Upon his arrival at the Emirates, there were sections of Gunners’ fans who dismissed the 29-year-old, nicknaming him ‘Fabregas-Lite”. It was unfortunate for the Spaniard that he came in to replace one of the best young playmakers this league has seen, in his compatriot Cesc Fabregas.
Like Fabregas, Arteta also has “Barcelona DNA”, having trained his way up through the ranks of their youth academies and Barcelona B team. The player was, perhaps, unfortunate that he graduated to senior level in an era of unprecedented excellence, competing for his place with the likes of Xavi and Adres Iniesta, two of the greatest midfielders, and passers of the ball, the sport has ever seen.
Subsequently, he found his home away from home in Britain – first in Scotland, playing for Rangers for two years before he made his way southwards to the English Premier League. His time at Goodison Park saw him become a fans’ favourite. His dedication to the team never in question – his commitment unequivocal, his talent exceptional.
Although happy playing his football for Everton, when tempted by the lure of playing in the Champion’s League, at the age of 29, the Spaniard may have felt it would be his last chance to make a ‘big move’. He signed for Arsenal on deadline day 2011, and has since made the transition appear effortless.
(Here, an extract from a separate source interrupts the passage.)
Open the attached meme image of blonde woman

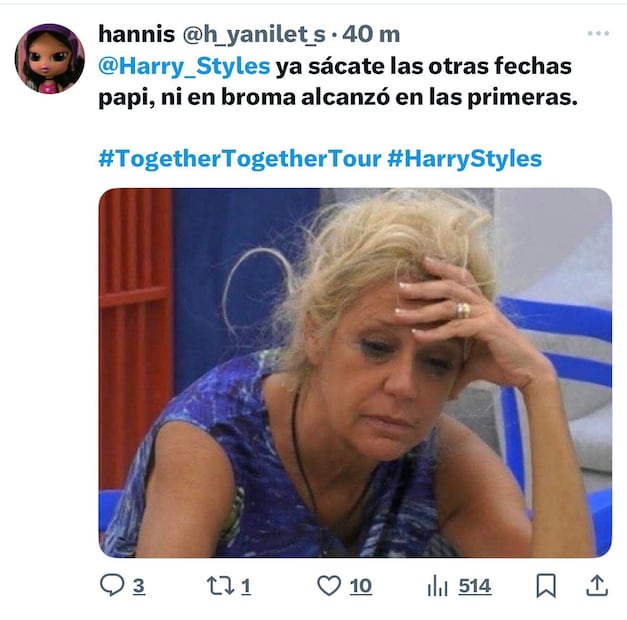pyautogui.click(x=355, y=373)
His goal at the Emirates last season against Manchester City, sealed his reputation as one of the best midfielders in the league.
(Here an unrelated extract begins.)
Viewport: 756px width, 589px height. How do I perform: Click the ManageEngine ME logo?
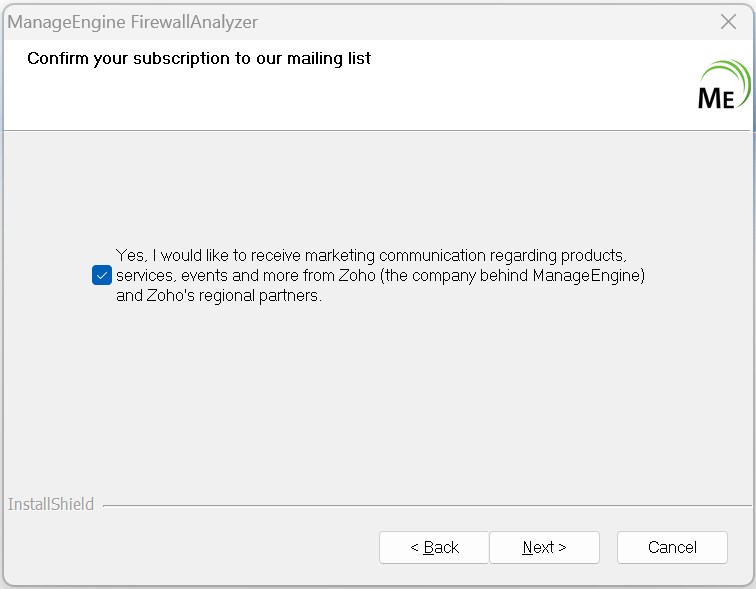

But this season, in the absence of an out-and-out DM, Arteta has found himself a new role – as Arsenal’s enforcer. Playing just in front of the Arsenal back line, Mikel Arteta has become the pivotal link between the new-look Arsenal midfield and the defence. Saturday’s trip to the Etihad saw Arteta make tackle after tackle and use his position to crowd the City attackers out. He put pressure on the player every time they wandered into his defensive jurisdiction and made himself a presence in and around the Arsenal box.
In that game he completed 100 passes out of 106 (94% accuracy) - an incredible stat when you consider his work-rate off the ball.
Arsene Wenger took the heat when Alex Song followed Robin van Persie out the door, especially after the Gunners failed to replace him with Nuri Sahin who, after arguing the toss over a contract, ended up on loan at Anfield. But it appears Arsene really does ‘know’, as Arteta’s performances so far have left Arsenal fans singing a very different song – “Alex who?”